*** RECORDS TO PROCESS ***
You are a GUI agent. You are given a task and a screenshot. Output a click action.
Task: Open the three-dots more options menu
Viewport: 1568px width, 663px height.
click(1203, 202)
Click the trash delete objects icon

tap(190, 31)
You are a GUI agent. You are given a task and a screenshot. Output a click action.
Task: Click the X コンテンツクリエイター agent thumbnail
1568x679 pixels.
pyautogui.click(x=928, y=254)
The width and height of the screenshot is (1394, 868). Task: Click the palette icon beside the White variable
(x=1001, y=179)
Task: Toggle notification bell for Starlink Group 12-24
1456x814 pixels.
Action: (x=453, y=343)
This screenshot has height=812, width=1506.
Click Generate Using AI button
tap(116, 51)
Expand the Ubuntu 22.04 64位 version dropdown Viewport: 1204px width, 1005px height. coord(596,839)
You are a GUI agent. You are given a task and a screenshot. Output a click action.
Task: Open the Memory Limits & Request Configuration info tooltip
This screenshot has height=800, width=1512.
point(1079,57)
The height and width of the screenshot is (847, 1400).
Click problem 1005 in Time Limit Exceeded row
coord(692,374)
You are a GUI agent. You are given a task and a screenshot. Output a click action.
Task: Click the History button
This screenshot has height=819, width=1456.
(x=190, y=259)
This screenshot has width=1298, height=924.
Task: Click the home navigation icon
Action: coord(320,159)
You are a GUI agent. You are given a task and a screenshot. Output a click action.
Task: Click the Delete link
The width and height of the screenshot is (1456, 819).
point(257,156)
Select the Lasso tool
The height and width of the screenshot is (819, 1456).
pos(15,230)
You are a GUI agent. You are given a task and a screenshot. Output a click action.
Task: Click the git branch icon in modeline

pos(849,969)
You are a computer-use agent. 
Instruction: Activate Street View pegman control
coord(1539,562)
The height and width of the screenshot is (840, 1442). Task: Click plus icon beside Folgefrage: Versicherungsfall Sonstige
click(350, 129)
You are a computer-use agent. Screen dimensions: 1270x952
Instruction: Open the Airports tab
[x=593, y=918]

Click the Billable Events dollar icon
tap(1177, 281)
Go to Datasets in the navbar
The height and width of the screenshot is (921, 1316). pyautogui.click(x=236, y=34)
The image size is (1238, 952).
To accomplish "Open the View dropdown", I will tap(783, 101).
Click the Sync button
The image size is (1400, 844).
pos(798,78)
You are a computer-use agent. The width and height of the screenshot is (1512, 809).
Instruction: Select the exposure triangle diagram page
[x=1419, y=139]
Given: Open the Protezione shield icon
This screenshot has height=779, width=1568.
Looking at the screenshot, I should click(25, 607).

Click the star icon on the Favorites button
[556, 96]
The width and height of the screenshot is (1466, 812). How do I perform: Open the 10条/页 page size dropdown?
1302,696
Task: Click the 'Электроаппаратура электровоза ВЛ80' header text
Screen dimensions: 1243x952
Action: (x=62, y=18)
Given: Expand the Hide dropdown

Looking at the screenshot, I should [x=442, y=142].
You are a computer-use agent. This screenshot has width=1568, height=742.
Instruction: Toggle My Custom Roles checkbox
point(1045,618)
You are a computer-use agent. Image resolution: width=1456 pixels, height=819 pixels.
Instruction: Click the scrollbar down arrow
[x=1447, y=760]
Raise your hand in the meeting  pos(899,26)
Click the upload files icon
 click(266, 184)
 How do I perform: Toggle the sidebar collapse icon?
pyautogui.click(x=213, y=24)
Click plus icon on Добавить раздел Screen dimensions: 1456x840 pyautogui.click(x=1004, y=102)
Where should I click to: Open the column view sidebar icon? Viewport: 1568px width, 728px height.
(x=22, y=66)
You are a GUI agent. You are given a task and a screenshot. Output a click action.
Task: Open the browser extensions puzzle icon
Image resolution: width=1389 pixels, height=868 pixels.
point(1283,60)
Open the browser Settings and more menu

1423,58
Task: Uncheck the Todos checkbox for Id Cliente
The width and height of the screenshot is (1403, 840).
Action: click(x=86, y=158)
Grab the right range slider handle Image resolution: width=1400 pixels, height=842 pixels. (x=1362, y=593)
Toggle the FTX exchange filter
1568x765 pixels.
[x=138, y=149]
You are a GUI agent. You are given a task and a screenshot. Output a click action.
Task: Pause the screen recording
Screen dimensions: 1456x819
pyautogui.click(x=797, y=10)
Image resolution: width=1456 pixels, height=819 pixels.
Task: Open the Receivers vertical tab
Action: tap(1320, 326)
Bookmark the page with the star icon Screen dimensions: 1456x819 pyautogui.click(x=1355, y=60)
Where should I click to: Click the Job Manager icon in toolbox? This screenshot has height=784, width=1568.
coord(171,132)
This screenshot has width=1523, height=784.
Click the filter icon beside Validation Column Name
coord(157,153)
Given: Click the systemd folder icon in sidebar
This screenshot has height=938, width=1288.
*** End of RECORDS TO PROCESS ***
WHAT THE TASK ASKS: Set down each record again, exactly as written.

RESULT BELOW:
You are a GUI agent. You are given a task and a screenshot. Output a click action.
Task: Open the three-dots more options menu
Viewport: 1568px width, 663px height.
click(1203, 202)
Click the trash delete objects icon

tap(190, 31)
You are a GUI agent. You are given a task and a screenshot. Output a click action.
Task: Click the X コンテンツクリエイター agent thumbnail
1568x679 pixels.
pyautogui.click(x=928, y=254)
The width and height of the screenshot is (1394, 868). Task: Click the palette icon beside the White variable
(x=1001, y=179)
Task: Toggle notification bell for Starlink Group 12-24
1456x814 pixels.
Action: (x=453, y=343)
This screenshot has height=812, width=1506.
Click Generate Using AI button
tap(116, 51)
Expand the Ubuntu 22.04 64位 version dropdown Viewport: 1204px width, 1005px height. coord(596,839)
You are a GUI agent. You are given a task and a screenshot. Output a click action.
Task: Open the Memory Limits & Request Configuration info tooltip
This screenshot has height=800, width=1512.
point(1079,57)
The height and width of the screenshot is (847, 1400).
Click problem 1005 in Time Limit Exceeded row
coord(692,374)
You are a GUI agent. You are given a task and a screenshot. Output a click action.
Task: Click the History button
This screenshot has height=819, width=1456.
(x=190, y=259)
This screenshot has width=1298, height=924.
Task: Click the home navigation icon
Action: coord(320,159)
You are a GUI agent. You are given a task and a screenshot. Output a click action.
Task: Click the Delete link
The width and height of the screenshot is (1456, 819).
point(257,156)
Select the Lasso tool
The height and width of the screenshot is (819, 1456).
pos(15,230)
You are a GUI agent. You are given a task and a screenshot. Output a click action.
Task: Click the git branch icon in modeline

pos(849,969)
You are a computer-use agent. 
Instruction: Activate Street View pegman control
coord(1539,562)
The height and width of the screenshot is (840, 1442). Task: Click plus icon beside Folgefrage: Versicherungsfall Sonstige
click(350, 129)
You are a computer-use agent. Screen dimensions: 1270x952
Instruction: Open the Airports tab
[x=593, y=918]

Click the Billable Events dollar icon
tap(1177, 281)
Go to Datasets in the navbar
The height and width of the screenshot is (921, 1316). pyautogui.click(x=236, y=34)
The image size is (1238, 952).
To accomplish "Open the View dropdown", I will tap(783, 101).
Click the Sync button
The image size is (1400, 844).
pos(798,78)
You are a computer-use agent. The width and height of the screenshot is (1512, 809).
Instruction: Select the exposure triangle diagram page
[x=1419, y=139]
Given: Open the Protezione shield icon
This screenshot has height=779, width=1568.
Looking at the screenshot, I should click(25, 607).

Click the star icon on the Favorites button
[556, 96]
The width and height of the screenshot is (1466, 812). How do I perform: Open the 10条/页 page size dropdown?
1302,696
Task: Click the 'Электроаппаратура электровоза ВЛ80' header text
Screen dimensions: 1243x952
Action: (x=62, y=18)
Given: Expand the Hide dropdown

Looking at the screenshot, I should [x=442, y=142].
You are a computer-use agent. This screenshot has width=1568, height=742.
Instruction: Toggle My Custom Roles checkbox
point(1045,618)
You are a computer-use agent. Image resolution: width=1456 pixels, height=819 pixels.
Instruction: Click the scrollbar down arrow
[x=1447, y=760]
Raise your hand in the meeting  pos(899,26)
Click the upload files icon
 click(266, 184)
 How do I perform: Toggle the sidebar collapse icon?
pyautogui.click(x=213, y=24)
Click plus icon on Добавить раздел Screen dimensions: 1456x840 pyautogui.click(x=1004, y=102)
Where should I click to: Open the column view sidebar icon? Viewport: 1568px width, 728px height.
(x=22, y=66)
You are a GUI agent. You are given a task and a screenshot. Output a click action.
Task: Open the browser extensions puzzle icon
Image resolution: width=1389 pixels, height=868 pixels.
point(1283,60)
Open the browser Settings and more menu

1423,58
Task: Uncheck the Todos checkbox for Id Cliente
The width and height of the screenshot is (1403, 840).
Action: click(x=86, y=158)
Grab the right range slider handle Image resolution: width=1400 pixels, height=842 pixels. (x=1362, y=593)
Toggle the FTX exchange filter
1568x765 pixels.
[x=138, y=149]
You are a GUI agent. You are given a task and a screenshot. Output a click action.
Task: Pause the screen recording
Screen dimensions: 1456x819
pyautogui.click(x=797, y=10)
Image resolution: width=1456 pixels, height=819 pixels.
Task: Open the Receivers vertical tab
Action: tap(1320, 326)
Bookmark the page with the star icon Screen dimensions: 1456x819 pyautogui.click(x=1355, y=60)
Where should I click to: Click the Job Manager icon in toolbox? This screenshot has height=784, width=1568.
coord(171,132)
This screenshot has width=1523, height=784.
Click the filter icon beside Validation Column Name
coord(157,153)
Given: Click the systemd folder icon in sidebar
This screenshot has height=938, width=1288.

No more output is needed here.